• Request: Carry over every line of the material from its start through the line containing "point(95,12)", with the requests included and 48 added to each coordinate in the answers.
——
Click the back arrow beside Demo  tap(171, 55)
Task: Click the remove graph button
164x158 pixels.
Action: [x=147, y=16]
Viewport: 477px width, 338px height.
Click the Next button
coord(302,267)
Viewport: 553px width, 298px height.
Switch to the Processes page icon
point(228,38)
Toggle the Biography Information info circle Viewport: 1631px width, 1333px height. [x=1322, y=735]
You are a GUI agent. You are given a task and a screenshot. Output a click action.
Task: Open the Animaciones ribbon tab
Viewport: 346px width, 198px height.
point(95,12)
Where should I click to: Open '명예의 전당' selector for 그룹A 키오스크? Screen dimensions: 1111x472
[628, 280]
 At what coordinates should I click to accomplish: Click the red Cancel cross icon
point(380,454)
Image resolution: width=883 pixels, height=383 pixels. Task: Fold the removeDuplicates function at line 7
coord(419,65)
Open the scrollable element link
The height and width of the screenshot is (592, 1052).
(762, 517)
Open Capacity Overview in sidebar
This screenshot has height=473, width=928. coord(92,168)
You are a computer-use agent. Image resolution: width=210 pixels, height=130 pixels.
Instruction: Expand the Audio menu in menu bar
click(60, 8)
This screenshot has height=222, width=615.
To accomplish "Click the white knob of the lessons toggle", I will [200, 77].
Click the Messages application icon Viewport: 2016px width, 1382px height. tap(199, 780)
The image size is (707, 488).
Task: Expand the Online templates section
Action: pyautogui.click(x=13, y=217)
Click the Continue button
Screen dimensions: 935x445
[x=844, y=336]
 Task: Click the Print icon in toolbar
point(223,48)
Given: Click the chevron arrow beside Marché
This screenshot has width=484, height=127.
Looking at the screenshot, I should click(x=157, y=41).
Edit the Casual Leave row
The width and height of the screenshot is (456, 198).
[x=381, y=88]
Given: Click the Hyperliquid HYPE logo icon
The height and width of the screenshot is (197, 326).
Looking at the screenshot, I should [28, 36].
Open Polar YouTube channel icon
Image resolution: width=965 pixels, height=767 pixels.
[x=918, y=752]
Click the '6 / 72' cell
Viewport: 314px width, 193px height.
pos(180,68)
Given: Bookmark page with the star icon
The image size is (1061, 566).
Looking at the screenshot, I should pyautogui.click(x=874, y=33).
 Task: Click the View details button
——
• Solution to this task:
Click the back arrow beside Demo  tap(219, 103)
Task: Click the remove graph button
164x158 pixels.
Action: [x=195, y=64]
Viewport: 477px width, 338px height.
Click the Next button
coord(350,315)
Viewport: 553px width, 298px height.
Switch to the Processes page icon
point(276,86)
Toggle the Biography Information info circle Viewport: 1631px width, 1333px height. [x=1370, y=783]
You are a GUI agent. You are given a task and a screenshot. Output a click action.
Task: Open the Animaciones ribbon tab
Viewport: 346px width, 198px height.
point(143,60)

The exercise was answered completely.